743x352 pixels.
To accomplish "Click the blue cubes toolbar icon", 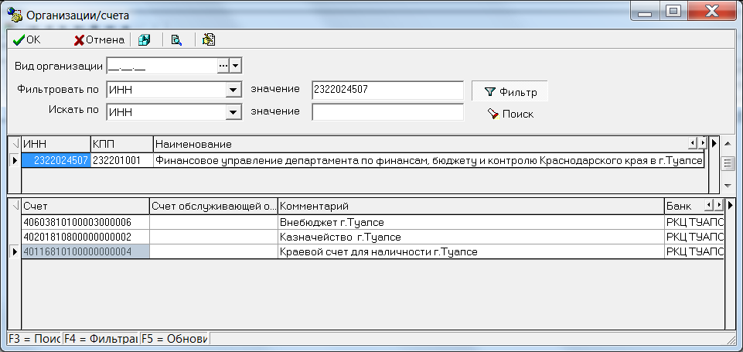I will tap(144, 40).
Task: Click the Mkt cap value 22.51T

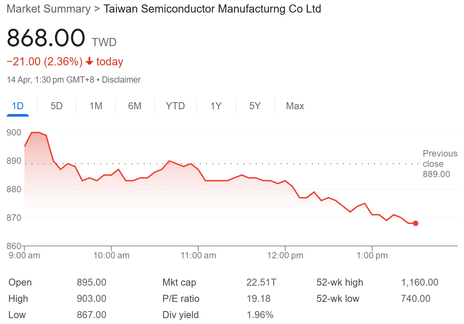Action: tap(261, 283)
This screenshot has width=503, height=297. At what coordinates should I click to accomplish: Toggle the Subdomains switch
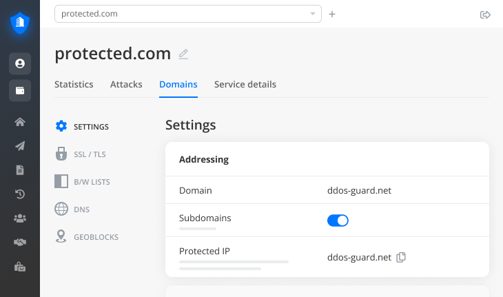click(338, 221)
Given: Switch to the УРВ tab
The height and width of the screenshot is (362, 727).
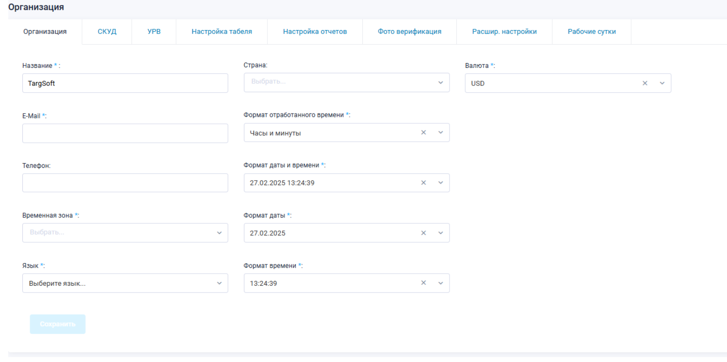Looking at the screenshot, I should (x=154, y=32).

### WORK TO COMPLETE:
The expected answer is the line with "Given: Switch to the УРВ tab" followed by every remaining line of the listing, each restated exactly, with all pictures dropped.

### SOLUTION TO THIS EXERCISE:
Given: Switch to the УРВ tab
The height and width of the screenshot is (362, 727).
Looking at the screenshot, I should (x=154, y=32).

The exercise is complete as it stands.